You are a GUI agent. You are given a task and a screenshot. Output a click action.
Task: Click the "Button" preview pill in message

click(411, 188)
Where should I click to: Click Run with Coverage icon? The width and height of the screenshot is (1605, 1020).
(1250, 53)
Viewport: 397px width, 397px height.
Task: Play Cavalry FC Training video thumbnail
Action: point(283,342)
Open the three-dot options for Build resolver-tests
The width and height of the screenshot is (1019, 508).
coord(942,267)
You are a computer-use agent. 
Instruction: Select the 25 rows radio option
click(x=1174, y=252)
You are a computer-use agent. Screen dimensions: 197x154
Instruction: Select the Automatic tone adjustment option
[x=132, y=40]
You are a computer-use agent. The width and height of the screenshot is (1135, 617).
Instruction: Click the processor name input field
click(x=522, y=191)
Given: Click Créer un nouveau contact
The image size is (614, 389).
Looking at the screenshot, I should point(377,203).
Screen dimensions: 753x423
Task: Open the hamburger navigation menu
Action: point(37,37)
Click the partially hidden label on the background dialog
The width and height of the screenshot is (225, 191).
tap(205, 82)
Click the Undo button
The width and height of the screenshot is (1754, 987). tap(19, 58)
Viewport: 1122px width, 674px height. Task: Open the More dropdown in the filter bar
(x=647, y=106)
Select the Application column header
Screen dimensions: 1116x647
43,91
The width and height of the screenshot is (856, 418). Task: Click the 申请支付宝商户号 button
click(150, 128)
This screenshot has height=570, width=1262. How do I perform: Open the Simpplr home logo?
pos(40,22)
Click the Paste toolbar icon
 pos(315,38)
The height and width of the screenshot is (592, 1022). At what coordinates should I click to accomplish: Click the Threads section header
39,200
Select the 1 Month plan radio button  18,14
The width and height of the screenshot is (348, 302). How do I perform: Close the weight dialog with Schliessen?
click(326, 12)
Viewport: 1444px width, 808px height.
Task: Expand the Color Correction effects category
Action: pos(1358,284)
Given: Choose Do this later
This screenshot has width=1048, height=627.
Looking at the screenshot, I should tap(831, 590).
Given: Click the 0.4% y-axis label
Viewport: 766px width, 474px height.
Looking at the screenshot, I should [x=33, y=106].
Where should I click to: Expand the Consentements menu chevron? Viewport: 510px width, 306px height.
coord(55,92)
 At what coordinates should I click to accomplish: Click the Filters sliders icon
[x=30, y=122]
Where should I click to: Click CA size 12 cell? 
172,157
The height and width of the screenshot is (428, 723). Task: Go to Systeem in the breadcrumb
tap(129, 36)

PROBLEM DETAILS:
Reproduce all of the data above, switching every "Instruction" to "Goal" and leaving everything else unchanged.

ANSWER IN FULL:
You are a GUI agent. You are given a task and a screenshot. Output a click action.
Task: Click the "Button" preview pill in message

click(411, 188)
Where should I click to: Click Run with Coverage icon? The width and height of the screenshot is (1605, 1020).
(1250, 53)
Viewport: 397px width, 397px height.
Task: Play Cavalry FC Training video thumbnail
Action: point(283,342)
Open the three-dot options for Build resolver-tests
The width and height of the screenshot is (1019, 508).
coord(942,267)
You are a computer-use agent. 
Goal: Select the 25 rows radio option
click(x=1174, y=252)
You are a computer-use agent. Screen dimensions: 197x154
Goal: Select the Automatic tone adjustment option
[x=132, y=40]
You are a computer-use agent. The width and height of the screenshot is (1135, 617).
Goal: Click the processor name input field
click(x=522, y=191)
Given: Click Créer un nouveau contact
The image size is (614, 389).
Looking at the screenshot, I should point(377,203).
Screen dimensions: 753x423
Task: Open the hamburger navigation menu
Action: point(37,37)
Click the partially hidden label on the background dialog
The width and height of the screenshot is (225, 191).
tap(205, 82)
Click the Undo button
The width and height of the screenshot is (1754, 987). tap(19, 58)
Viewport: 1122px width, 674px height. Task: Open the More dropdown in the filter bar
(x=647, y=106)
Select the Application column header
Screen dimensions: 1116x647
43,91
The width and height of the screenshot is (856, 418). Task: Click the 申请支付宝商户号 button
click(150, 128)
This screenshot has height=570, width=1262. How do I perform: Open the Simpplr home logo?
pos(40,22)
Click the Paste toolbar icon
 pos(315,38)
The height and width of the screenshot is (592, 1022). At what coordinates should I click to accomplish: Click the Threads section header
39,200
Select the 1 Month plan radio button  18,14
The width and height of the screenshot is (348, 302). How do I perform: Close the weight dialog with Schliessen?
click(326, 12)
Viewport: 1444px width, 808px height.
Task: Expand the Color Correction effects category
Action: pos(1358,284)
Given: Choose Do this later
This screenshot has width=1048, height=627.
Looking at the screenshot, I should tap(831, 590).
Given: Click the 0.4% y-axis label
Viewport: 766px width, 474px height.
Looking at the screenshot, I should [x=33, y=106].
Where should I click to: Expand the Consentements menu chevron? Viewport: 510px width, 306px height.
coord(55,92)
 At what coordinates should I click to accomplish: Click the Filters sliders icon
[x=30, y=122]
Where should I click to: Click CA size 12 cell? 
172,157
The height and width of the screenshot is (428, 723). Task: Go to Systeem in the breadcrumb
tap(129, 36)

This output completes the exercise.